▶ DATA RECORDS

※

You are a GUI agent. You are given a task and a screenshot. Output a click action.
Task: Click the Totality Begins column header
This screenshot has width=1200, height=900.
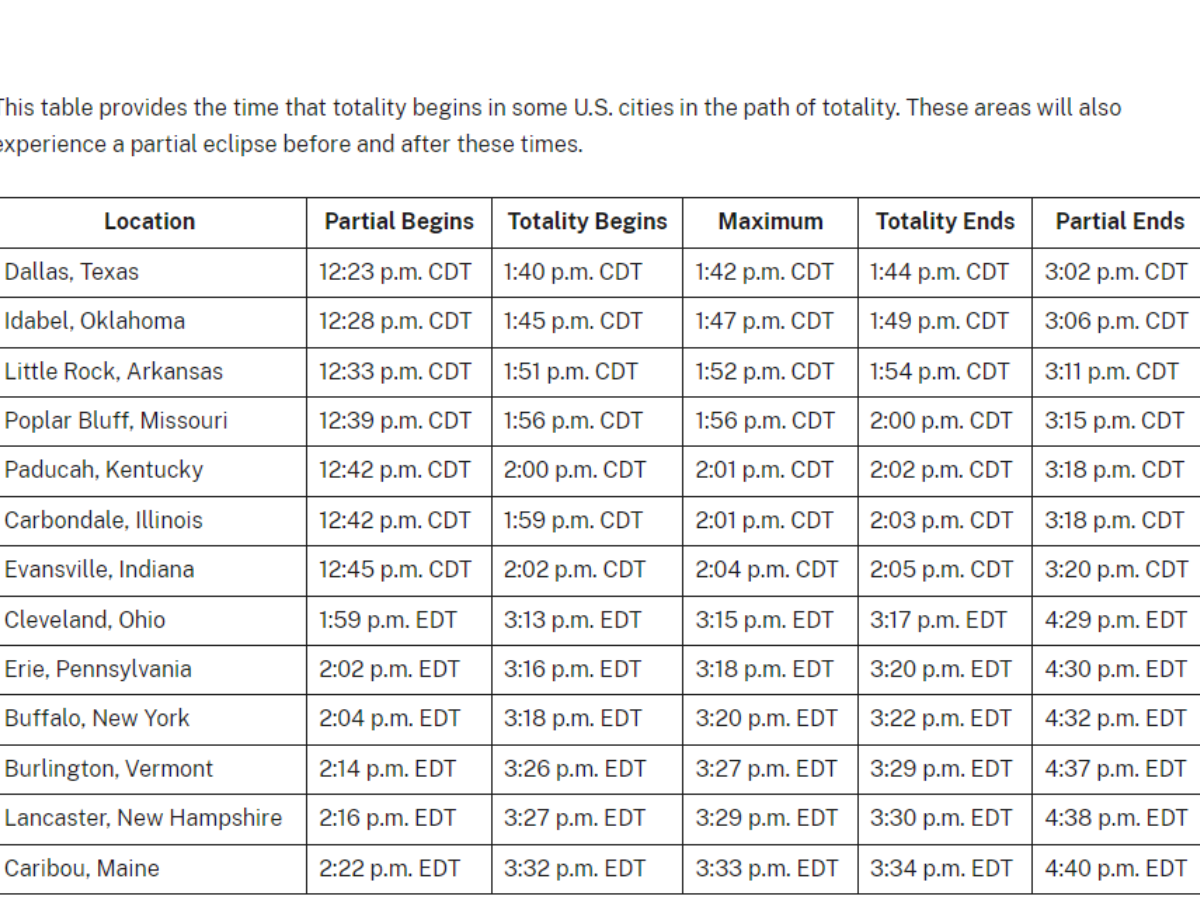coord(587,222)
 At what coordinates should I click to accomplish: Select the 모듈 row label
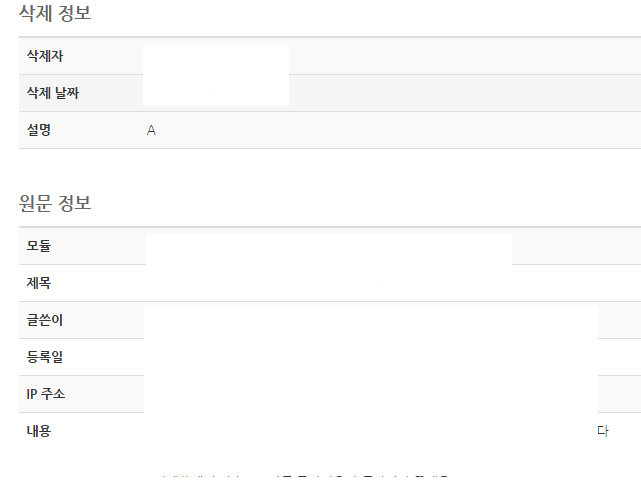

※

Would you return all the data exactly as given, minus the pictures?

▶ OUTPUT BELOW
You are a GUI agent. You are given a task and a screenshot. Output a click action.
Task: Click the Totality Begins column header
This screenshot has width=1200, height=900.
coord(587,222)
 At what coordinates should I click to accomplish: Select the 모듈 row label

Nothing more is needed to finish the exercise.